Everything’s gray with my writing.
There are so many times when I’ve given up on my writing only to pick it up again.
Again and again. A never-ending cycle that has been a cause of both frustration and hope.
And here I am again: At the brink of cautious hope.
But still, my writing feels diluted from any emotion. It’s not joyful anymore.
How do I go back to joy?
Sadly, I’m not sure.
I’ve tried writing a novel. Abandoned it. Picked up a different idea. Abandoned that one. Picked a different one. Abandoned it. Went back to the first. Then the third. Then a convoluted Game of Thrones style of many main characters and storylines. And I’m not even writing fantasy.
My head is a mess.
The endless doomscrolling doesn’t help. Being chronically online doesn’t help.
I need to reset.
This is a journey to find joy.
And most importantly, to reconnect with myself. Like I said in my previous post, I need to be human first, and then be myself.
But how do I do that?
Sadly (again), I’m not sure.
I overthink everything. I try to plan for everything; every scenario of me failing so that I’m prepared for it and don’t actually fail. Clearly, it’s not working out.

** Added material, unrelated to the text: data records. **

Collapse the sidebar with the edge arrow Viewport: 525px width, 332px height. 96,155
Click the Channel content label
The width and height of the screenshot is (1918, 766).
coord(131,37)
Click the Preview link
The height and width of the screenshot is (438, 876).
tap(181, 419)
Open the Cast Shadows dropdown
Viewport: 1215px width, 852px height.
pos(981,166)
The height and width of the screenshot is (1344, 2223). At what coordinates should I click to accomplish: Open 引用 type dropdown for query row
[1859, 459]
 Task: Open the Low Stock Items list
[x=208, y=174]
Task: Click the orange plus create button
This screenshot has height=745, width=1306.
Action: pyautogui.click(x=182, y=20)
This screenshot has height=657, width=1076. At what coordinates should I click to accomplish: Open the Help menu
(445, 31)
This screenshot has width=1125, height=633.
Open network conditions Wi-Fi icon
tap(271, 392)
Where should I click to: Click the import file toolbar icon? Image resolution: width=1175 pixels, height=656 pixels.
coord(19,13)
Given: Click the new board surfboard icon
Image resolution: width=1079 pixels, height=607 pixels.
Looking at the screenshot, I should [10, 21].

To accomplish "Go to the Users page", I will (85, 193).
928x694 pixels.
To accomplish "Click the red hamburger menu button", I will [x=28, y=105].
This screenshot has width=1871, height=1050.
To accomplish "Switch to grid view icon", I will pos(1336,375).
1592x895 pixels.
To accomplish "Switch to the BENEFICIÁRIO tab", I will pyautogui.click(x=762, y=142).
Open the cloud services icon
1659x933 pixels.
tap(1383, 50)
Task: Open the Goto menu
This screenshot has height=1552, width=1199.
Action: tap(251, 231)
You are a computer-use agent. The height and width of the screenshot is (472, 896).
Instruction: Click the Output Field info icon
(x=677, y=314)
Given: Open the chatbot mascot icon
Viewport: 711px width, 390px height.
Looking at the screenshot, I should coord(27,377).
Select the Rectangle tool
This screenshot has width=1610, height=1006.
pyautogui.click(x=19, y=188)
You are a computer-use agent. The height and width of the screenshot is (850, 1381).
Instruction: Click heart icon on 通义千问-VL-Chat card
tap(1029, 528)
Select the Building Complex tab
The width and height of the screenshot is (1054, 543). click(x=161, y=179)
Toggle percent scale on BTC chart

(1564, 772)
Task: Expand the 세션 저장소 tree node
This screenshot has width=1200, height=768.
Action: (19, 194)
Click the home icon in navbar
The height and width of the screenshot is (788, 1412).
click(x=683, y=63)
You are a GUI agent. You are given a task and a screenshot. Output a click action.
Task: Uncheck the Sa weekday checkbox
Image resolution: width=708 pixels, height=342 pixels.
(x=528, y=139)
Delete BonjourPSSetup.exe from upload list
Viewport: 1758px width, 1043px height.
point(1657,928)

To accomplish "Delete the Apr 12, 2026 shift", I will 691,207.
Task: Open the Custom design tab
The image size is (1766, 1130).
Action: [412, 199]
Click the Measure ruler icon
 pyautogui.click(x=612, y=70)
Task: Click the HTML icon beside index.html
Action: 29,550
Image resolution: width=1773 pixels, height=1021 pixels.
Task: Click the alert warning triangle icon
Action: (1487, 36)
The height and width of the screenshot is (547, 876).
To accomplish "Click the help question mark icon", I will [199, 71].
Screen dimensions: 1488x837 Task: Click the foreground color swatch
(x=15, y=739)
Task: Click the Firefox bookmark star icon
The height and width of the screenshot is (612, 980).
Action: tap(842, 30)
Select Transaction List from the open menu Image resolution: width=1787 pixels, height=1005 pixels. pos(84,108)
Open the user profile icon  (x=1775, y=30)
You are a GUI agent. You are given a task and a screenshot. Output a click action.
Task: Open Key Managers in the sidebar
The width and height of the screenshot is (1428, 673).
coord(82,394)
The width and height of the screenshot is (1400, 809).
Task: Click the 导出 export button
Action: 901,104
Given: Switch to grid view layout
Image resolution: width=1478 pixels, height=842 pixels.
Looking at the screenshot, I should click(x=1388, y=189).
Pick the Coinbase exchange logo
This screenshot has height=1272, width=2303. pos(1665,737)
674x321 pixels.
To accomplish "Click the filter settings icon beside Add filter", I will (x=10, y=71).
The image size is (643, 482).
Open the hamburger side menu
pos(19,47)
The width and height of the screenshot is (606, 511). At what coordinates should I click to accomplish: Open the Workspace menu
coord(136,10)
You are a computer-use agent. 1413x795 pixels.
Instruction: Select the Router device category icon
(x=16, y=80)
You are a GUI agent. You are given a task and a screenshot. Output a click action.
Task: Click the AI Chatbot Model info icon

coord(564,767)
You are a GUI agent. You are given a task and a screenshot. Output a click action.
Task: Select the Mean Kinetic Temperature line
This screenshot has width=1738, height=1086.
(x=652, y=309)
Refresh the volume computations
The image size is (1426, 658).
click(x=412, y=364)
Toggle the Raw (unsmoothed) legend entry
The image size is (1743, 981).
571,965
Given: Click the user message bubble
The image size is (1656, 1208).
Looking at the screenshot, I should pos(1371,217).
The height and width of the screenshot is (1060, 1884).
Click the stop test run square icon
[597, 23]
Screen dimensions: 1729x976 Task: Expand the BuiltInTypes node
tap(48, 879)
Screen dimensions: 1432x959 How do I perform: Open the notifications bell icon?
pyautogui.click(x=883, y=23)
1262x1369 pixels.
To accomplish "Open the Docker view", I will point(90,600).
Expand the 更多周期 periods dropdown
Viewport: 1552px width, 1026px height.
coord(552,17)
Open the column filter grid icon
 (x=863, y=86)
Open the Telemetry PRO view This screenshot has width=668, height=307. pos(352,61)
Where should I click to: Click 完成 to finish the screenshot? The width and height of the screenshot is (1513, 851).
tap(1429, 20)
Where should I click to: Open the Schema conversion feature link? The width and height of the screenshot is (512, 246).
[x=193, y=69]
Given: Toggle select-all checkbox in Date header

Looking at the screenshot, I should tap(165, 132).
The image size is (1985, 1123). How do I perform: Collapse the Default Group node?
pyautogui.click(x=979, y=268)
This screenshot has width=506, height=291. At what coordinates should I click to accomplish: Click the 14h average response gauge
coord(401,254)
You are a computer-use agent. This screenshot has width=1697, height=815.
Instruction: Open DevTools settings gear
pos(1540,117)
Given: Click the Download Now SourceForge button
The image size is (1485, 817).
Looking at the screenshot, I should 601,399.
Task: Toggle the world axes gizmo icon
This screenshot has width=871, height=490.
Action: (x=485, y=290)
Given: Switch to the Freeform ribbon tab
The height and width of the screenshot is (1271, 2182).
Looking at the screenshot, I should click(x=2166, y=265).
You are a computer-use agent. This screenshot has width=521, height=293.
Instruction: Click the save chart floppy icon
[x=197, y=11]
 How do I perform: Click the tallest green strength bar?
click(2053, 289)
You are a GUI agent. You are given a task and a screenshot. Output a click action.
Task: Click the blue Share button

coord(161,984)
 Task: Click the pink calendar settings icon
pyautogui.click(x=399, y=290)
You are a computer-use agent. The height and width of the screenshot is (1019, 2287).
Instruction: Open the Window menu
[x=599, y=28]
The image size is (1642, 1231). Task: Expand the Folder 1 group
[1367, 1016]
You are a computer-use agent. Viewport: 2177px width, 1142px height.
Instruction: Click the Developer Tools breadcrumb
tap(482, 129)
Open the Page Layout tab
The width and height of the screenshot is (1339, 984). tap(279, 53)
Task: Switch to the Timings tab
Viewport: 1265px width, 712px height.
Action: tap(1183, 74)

So I’m jumping before I’m ready.
Yes, I’m trying not to panic. I have a plan, albeit a haphazard one. But it’s a plan that starts with three things.
The first is to spend less time on my phone.
I know. I also think it sounds impossible.
But maybe it’s not.
I have deleted my social media from my phone. It’s only been a couple of weeks since this drastic action but I already feel a difference.
I realized that since the explosion of short-form content, most of my attention has gone to Instagram or TikTok. I have spent hours and hours scrolling through videos.
I would come home after work, and promptly spend hours on the couch scrolling through social media.
But not anymore. I am deleting the social media from my phone.
The second thing I deleted from my phone? Video games.
Video games on my phone were, if I’m being honest, just as much as a time waster as social media.
And if I’m being completely honest, it has been a lot harder to forget about the video games.
I would spend so much time listening to music and playing games on my phone. It was my favorite past time. I enjoyed it more than the social media sometimes.
But it’s now in the past.
I have deleted all games from my phone.
The second part of my plan is journaling.
They say that journaling helps us a lot. It serves many purposes—clearing our minds, reducing stress and anxiety, manifesting, documenting our lives, and so many other benefits.
I used to journal a lot when I was a teenager and in my early twenties. I have a theory that journaling helped me a lot more than I gave it credit. Is it a coincidence that I was enamored with writing at the time when I was journaling?
I’m about to find out.
My plan is to journal for at least ten minutes every day.
The third thing is the scariest one of all. It’s the one that has me shaking and wanting to run and hide away. It’s the one that is giving me anxiety.
But it’s the one that I’m doing right now so I guess I’m both a coward and a courageous fool.
The third part of my plan is content creation: this blog (and Substack) and my YouTube channel.
I am so scared.
Scared of people at work finding out. Scared of people making fun of me. Scared of people hating me.
But I’m also scared to keep living like this.
I’m scared to take the risk, but it’s something that I’ve been wanting to do for so many years. I owe it to myself to try it and be consistent.
I need to be creative. Stimulated.
Otherwise, my hollowed body won’t heal.
And that is scarier than people finding out about my content creation and making fun of me.
I want to look back in ten years from now and be proud of myself for not letting others dictate what my life should be like.
But most importantly, I want my body and my mind to heal.
I want my soul to fill up my hollowed body.
I want to be joyous.
This is the beginning of that journey.